In 2024, she is studying psychology at the University of Canberra.

==Career==
Greenwood is classified as a S10 swimmer. In 2014, she decided to apply for classification to take part in para-swimming after joining the Bay & Basin Swim Club in Shoalhaven, New South Wales. At the 2018 Commonwealth Games on the Gold Coast, Queensland, she finished fifth in both the women's 100m breaststroke SB9 and women's 200m individual medley SM10. At age 13, she was the youngest athlete to represent Australia at the games.

At the 2019 World Para Swimming Championships in London, Greenwood won the bronze medal in the women's 100m butterfly S10 and was fourth in the women's 200m individual medley SM10 and women's 100m backstroke S10.

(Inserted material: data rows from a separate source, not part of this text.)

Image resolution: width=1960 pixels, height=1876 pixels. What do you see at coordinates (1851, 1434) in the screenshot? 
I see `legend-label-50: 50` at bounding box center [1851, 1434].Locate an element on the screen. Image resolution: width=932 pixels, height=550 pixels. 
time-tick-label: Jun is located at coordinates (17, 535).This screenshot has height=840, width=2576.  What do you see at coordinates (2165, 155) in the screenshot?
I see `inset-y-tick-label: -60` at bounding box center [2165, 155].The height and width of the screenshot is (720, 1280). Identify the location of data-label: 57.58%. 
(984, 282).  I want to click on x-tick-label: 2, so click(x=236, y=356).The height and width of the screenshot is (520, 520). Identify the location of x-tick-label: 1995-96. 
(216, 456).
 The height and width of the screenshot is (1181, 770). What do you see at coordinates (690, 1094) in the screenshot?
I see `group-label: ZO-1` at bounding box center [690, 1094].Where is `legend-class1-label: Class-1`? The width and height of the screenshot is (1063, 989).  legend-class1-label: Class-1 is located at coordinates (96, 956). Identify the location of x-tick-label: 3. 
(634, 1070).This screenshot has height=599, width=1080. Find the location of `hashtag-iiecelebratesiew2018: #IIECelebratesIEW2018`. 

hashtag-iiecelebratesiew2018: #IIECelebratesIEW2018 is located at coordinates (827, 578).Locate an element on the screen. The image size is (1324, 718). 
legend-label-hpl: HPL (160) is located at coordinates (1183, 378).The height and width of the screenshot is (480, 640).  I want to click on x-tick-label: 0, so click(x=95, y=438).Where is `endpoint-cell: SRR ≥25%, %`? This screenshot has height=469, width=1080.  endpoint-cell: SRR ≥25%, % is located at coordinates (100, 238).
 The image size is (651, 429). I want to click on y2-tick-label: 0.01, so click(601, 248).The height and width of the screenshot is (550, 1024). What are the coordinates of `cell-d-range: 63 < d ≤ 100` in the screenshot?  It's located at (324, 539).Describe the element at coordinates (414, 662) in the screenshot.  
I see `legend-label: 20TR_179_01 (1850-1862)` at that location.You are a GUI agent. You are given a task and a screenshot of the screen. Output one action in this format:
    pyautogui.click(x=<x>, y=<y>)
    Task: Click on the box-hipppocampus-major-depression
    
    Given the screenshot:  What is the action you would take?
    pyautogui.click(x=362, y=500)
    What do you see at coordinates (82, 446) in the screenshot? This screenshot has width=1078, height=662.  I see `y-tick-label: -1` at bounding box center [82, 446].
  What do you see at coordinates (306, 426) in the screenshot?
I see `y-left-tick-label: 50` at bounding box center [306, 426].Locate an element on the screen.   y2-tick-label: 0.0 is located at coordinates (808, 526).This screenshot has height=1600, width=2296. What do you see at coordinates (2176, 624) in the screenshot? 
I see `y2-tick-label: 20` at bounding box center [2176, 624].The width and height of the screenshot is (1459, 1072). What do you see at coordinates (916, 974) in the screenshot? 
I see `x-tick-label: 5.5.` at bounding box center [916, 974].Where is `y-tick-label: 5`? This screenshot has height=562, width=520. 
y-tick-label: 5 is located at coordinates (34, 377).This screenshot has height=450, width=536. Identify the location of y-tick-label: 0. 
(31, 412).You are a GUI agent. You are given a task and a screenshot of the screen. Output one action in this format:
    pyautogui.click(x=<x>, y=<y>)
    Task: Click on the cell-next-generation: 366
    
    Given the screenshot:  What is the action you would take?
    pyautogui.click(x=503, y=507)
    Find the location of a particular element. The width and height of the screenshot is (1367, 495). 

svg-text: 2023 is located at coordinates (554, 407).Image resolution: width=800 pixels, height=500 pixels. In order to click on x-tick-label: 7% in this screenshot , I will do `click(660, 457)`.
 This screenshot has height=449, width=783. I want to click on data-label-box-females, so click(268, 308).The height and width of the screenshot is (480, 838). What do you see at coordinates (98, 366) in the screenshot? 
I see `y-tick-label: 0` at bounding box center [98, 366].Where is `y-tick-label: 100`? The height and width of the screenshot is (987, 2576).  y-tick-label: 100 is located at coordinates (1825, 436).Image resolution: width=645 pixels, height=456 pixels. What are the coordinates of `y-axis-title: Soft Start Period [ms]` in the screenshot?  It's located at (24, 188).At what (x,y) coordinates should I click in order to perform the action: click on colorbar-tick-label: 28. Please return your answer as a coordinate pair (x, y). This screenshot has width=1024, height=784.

At the 2020 Tokyo Paralympics, Greenwood won the silver medal in the women's 100 m butterfly S10 with a time of 1:07.89, just 0.37 of a second behind the winner, Mikaela Jenkins of the United States. She qualified for the finals of the women's 100 m backstroke S10 (finishing fourth), the women's 100 m freestyle S10 (finishing fifth) and the women's 200 m individual medley SM10 (finishing fifth) but failed to win a medal.

At the 2022 World Para Swimming Championships, Madeira, Greenwood won three medals - silver in the women's 100 m butterfly S10 and bronze in the women's 50 m freestyle S10 and women's 200 m individual medley SM10.

At the 2022 Commonwealth Games in Birmingham, Greenwood won the gold medal in the women's 200 m individual medley SM10. At the 2023 World Para Swimming Championships, Manchester, England, she won the bronze medal in the Women's 100 m butterfly S10.

At the 2024 Paris Paralympics, she competed in four events - Women' 50 m freestyle S10 (8th), Women's 100 m backstroke S10 (6th), Women's 100 m butterfly S10 (4th) and Women's 200 m individual medley SM10 (6th).

In 2024, she is coached by Martin Roberts and has an ACT Academy of Sport scholarship.

Recognition
- 2015 – School Sports Australia Sportsmanship award at age 10, after winning eight medals at her first national schools championships.
- 2016 – Gregson Shield for Most Outstanding Para Swimmer at the New South Wales Primary Schools State Championships in Australia.
- 2019 – Junior Sports Person Award from the Shoalhaven City Council's Hall of Sporting Fame in Australia.
- 2019 – Named as one of the Kurt Fearnley scholarship winners.
- 2022 - Sport NSW Young Athlete of the Year with a Disability.